- **TASK**
Return the entries below exactly as written.

- **RECORDS FOR THIS EXERCISE**
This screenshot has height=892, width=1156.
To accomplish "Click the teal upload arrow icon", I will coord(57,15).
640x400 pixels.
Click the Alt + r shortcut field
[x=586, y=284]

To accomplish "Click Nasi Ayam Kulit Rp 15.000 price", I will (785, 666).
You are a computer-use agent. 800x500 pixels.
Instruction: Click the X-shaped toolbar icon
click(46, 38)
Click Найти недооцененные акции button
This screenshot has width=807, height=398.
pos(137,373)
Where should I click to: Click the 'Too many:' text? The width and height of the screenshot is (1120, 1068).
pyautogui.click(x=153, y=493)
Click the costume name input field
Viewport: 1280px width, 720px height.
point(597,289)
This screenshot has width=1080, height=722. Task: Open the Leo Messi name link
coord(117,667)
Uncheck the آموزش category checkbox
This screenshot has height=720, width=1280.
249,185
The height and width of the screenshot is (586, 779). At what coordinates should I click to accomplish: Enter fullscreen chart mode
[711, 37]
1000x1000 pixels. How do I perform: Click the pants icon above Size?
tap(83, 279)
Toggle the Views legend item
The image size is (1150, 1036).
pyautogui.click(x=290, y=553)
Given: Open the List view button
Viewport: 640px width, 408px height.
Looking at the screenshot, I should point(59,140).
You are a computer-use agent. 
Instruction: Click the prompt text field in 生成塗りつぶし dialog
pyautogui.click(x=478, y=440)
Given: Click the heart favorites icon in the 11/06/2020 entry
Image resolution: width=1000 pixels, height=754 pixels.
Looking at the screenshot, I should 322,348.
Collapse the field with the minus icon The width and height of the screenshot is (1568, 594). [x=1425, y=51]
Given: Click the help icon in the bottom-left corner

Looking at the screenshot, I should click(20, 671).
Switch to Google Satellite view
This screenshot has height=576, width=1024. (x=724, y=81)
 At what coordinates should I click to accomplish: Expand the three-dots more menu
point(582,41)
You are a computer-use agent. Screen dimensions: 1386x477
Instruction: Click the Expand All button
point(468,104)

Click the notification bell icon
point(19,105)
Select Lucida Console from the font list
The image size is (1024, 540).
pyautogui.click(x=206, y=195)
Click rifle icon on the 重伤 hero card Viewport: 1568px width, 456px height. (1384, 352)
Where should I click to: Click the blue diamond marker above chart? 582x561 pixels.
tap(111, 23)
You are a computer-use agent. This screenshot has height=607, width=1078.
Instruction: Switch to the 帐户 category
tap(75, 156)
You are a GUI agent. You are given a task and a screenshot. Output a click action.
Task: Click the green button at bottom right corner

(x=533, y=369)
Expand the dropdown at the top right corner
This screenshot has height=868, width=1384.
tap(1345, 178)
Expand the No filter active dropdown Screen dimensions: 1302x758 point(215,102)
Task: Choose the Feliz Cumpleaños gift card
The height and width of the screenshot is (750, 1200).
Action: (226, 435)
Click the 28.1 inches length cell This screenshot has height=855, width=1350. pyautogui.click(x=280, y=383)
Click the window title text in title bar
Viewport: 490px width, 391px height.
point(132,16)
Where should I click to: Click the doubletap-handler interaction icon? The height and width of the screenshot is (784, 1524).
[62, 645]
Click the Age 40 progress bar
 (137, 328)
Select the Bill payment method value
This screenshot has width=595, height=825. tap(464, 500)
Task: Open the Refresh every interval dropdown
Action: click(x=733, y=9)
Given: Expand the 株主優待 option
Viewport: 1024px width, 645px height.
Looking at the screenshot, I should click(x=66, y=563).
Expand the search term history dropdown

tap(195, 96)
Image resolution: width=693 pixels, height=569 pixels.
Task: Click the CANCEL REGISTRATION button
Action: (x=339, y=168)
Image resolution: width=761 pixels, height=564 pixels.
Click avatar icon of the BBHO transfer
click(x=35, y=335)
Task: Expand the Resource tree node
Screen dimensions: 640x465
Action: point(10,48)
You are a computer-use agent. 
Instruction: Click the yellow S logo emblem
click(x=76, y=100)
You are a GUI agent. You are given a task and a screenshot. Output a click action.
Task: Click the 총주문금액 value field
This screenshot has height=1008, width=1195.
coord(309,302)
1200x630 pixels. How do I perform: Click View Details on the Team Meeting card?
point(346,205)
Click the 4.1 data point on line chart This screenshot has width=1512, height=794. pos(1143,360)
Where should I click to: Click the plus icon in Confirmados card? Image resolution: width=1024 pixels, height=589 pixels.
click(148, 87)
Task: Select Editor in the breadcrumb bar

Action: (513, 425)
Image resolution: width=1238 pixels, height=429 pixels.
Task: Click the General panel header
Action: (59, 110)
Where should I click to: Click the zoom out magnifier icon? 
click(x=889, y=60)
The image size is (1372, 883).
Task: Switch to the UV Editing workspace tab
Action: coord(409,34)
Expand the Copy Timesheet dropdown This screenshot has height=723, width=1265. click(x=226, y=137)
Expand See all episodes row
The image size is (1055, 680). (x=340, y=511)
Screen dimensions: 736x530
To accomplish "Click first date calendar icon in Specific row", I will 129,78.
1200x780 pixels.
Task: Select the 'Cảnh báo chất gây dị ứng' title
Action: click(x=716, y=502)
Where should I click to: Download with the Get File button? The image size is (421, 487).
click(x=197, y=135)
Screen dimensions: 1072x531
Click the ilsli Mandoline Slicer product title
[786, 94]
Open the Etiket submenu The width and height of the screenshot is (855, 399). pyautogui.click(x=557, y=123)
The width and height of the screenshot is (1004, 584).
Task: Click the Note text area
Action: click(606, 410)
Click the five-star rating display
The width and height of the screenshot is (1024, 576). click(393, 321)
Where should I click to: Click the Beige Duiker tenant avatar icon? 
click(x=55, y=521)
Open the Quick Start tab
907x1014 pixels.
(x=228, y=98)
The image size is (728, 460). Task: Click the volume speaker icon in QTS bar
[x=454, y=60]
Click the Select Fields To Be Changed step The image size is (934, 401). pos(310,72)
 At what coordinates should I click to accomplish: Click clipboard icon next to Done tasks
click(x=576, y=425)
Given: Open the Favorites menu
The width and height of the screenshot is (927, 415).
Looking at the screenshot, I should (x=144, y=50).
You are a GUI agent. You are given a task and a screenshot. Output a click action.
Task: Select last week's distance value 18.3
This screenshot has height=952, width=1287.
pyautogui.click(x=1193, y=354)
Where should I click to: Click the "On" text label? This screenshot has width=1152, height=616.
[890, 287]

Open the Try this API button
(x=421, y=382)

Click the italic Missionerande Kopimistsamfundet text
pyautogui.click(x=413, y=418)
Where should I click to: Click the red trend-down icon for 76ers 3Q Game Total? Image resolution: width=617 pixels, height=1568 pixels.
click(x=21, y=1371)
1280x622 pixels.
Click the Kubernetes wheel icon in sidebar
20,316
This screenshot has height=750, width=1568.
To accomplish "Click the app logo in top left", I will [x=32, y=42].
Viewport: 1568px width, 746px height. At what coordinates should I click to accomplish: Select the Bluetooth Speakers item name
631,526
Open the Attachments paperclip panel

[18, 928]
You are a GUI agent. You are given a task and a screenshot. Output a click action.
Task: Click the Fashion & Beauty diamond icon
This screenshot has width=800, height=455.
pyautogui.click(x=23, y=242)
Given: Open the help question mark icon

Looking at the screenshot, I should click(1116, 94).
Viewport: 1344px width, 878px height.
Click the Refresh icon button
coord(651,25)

- **ANSWER**
This screenshot has height=892, width=1156.
To accomplish "Click the teal upload arrow icon", I will coord(57,15).
640x400 pixels.
Click the Alt + r shortcut field
[x=586, y=284]

To accomplish "Click Nasi Ayam Kulit Rp 15.000 price", I will (785, 666).
You are a computer-use agent. 800x500 pixels.
Instruction: Click the X-shaped toolbar icon
click(46, 38)
Click Найти недооцененные акции button
This screenshot has width=807, height=398.
pos(137,373)
Where should I click to: Click the 'Too many:' text? The width and height of the screenshot is (1120, 1068).
pyautogui.click(x=153, y=493)
Click the costume name input field
Viewport: 1280px width, 720px height.
point(597,289)
This screenshot has width=1080, height=722. Task: Open the Leo Messi name link
coord(117,667)
Uncheck the آموزش category checkbox
This screenshot has height=720, width=1280.
249,185
The height and width of the screenshot is (586, 779). At what coordinates should I click to accomplish: Enter fullscreen chart mode
[711, 37]
1000x1000 pixels. How do I perform: Click the pants icon above Size?
tap(83, 279)
Toggle the Views legend item
The image size is (1150, 1036).
pyautogui.click(x=290, y=553)
Given: Open the List view button
Viewport: 640px width, 408px height.
Looking at the screenshot, I should point(59,140).
You are a computer-use agent. 
Instruction: Click the prompt text field in 生成塗りつぶし dialog
pyautogui.click(x=478, y=440)
Given: Click the heart favorites icon in the 11/06/2020 entry
Image resolution: width=1000 pixels, height=754 pixels.
Looking at the screenshot, I should 322,348.
Collapse the field with the minus icon The width and height of the screenshot is (1568, 594). [x=1425, y=51]
Given: Click the help icon in the bottom-left corner

Looking at the screenshot, I should click(20, 671).
Switch to Google Satellite view
This screenshot has height=576, width=1024. (x=724, y=81)
 At what coordinates should I click to accomplish: Expand the three-dots more menu
point(582,41)
You are a computer-use agent. Screen dimensions: 1386x477
Instruction: Click the Expand All button
point(468,104)

Click the notification bell icon
point(19,105)
Select Lucida Console from the font list
The image size is (1024, 540).
pyautogui.click(x=206, y=195)
Click rifle icon on the 重伤 hero card Viewport: 1568px width, 456px height. (1384, 352)
Where should I click to: Click the blue diamond marker above chart? 582x561 pixels.
tap(111, 23)
You are a computer-use agent. This screenshot has height=607, width=1078.
Instruction: Switch to the 帐户 category
tap(75, 156)
You are a GUI agent. You are given a task and a screenshot. Output a click action.
Task: Click the green button at bottom right corner

(x=533, y=369)
Expand the dropdown at the top right corner
This screenshot has height=868, width=1384.
tap(1345, 178)
Expand the No filter active dropdown Screen dimensions: 1302x758 point(215,102)
Task: Choose the Feliz Cumpleaños gift card
The height and width of the screenshot is (750, 1200).
Action: (226, 435)
Click the 28.1 inches length cell This screenshot has height=855, width=1350. pyautogui.click(x=280, y=383)
Click the window title text in title bar
Viewport: 490px width, 391px height.
point(132,16)
Where should I click to: Click the doubletap-handler interaction icon? The height and width of the screenshot is (784, 1524).
[62, 645]
Click the Age 40 progress bar
 (137, 328)
Select the Bill payment method value
This screenshot has width=595, height=825. tap(464, 500)
Task: Open the Refresh every interval dropdown
Action: click(x=733, y=9)
Given: Expand the 株主優待 option
Viewport: 1024px width, 645px height.
Looking at the screenshot, I should click(x=66, y=563).
Expand the search term history dropdown

tap(195, 96)
Image resolution: width=693 pixels, height=569 pixels.
Task: Click the CANCEL REGISTRATION button
Action: (x=339, y=168)
Image resolution: width=761 pixels, height=564 pixels.
Click avatar icon of the BBHO transfer
click(x=35, y=335)
Task: Expand the Resource tree node
Screen dimensions: 640x465
Action: point(10,48)
You are a computer-use agent. 
Instruction: Click the yellow S logo emblem
click(x=76, y=100)
You are a GUI agent. You are given a task and a screenshot. Output a click action.
Task: Click the 총주문금액 value field
This screenshot has height=1008, width=1195.
coord(309,302)
1200x630 pixels. How do I perform: Click View Details on the Team Meeting card?
point(346,205)
Click the 4.1 data point on line chart This screenshot has width=1512, height=794. pos(1143,360)
Where should I click to: Click the plus icon in Confirmados card? Image resolution: width=1024 pixels, height=589 pixels.
click(148, 87)
Task: Select Editor in the breadcrumb bar

Action: (513, 425)
Image resolution: width=1238 pixels, height=429 pixels.
Task: Click the General panel header
Action: (59, 110)
Where should I click to: Click the zoom out magnifier icon? 
click(x=889, y=60)
The image size is (1372, 883).
Task: Switch to the UV Editing workspace tab
Action: coord(409,34)
Expand the Copy Timesheet dropdown This screenshot has height=723, width=1265. click(x=226, y=137)
Expand See all episodes row
The image size is (1055, 680). (x=340, y=511)
Screen dimensions: 736x530
To accomplish "Click first date calendar icon in Specific row", I will 129,78.
1200x780 pixels.
Task: Select the 'Cảnh báo chất gây dị ứng' title
Action: click(x=716, y=502)
Where should I click to: Download with the Get File button? The image size is (421, 487).
click(x=197, y=135)
Screen dimensions: 1072x531
Click the ilsli Mandoline Slicer product title
[786, 94]
Open the Etiket submenu The width and height of the screenshot is (855, 399). pyautogui.click(x=557, y=123)
The width and height of the screenshot is (1004, 584).
Task: Click the Note text area
Action: click(606, 410)
Click the five-star rating display
The width and height of the screenshot is (1024, 576). click(393, 321)
Where should I click to: Click the Beige Duiker tenant avatar icon? 
click(x=55, y=521)
Open the Quick Start tab
907x1014 pixels.
(x=228, y=98)
The image size is (728, 460). Task: Click the volume speaker icon in QTS bar
[x=454, y=60]
Click the Select Fields To Be Changed step The image size is (934, 401). pos(310,72)
 At what coordinates should I click to accomplish: Click clipboard icon next to Done tasks
click(x=576, y=425)
Given: Open the Favorites menu
The width and height of the screenshot is (927, 415).
Looking at the screenshot, I should (x=144, y=50).
You are a GUI agent. You are given a task and a screenshot. Output a click action.
Task: Select last week's distance value 18.3
This screenshot has height=952, width=1287.
pyautogui.click(x=1193, y=354)
Where should I click to: Click the "On" text label? This screenshot has width=1152, height=616.
[890, 287]

Open the Try this API button
(x=421, y=382)

Click the italic Missionerande Kopimistsamfundet text
pyautogui.click(x=413, y=418)
Where should I click to: Click the red trend-down icon for 76ers 3Q Game Total? Image resolution: width=617 pixels, height=1568 pixels.
click(x=21, y=1371)
1280x622 pixels.
Click the Kubernetes wheel icon in sidebar
20,316
This screenshot has height=750, width=1568.
To accomplish "Click the app logo in top left", I will [x=32, y=42].
Viewport: 1568px width, 746px height. At what coordinates should I click to accomplish: Select the Bluetooth Speakers item name
631,526
Open the Attachments paperclip panel

[18, 928]
You are a GUI agent. You are given a task and a screenshot. Output a click action.
Task: Click the Fashion & Beauty diamond icon
This screenshot has width=800, height=455.
pyautogui.click(x=23, y=242)
Given: Open the help question mark icon

Looking at the screenshot, I should click(1116, 94).
Viewport: 1344px width, 878px height.
Click the Refresh icon button
coord(651,25)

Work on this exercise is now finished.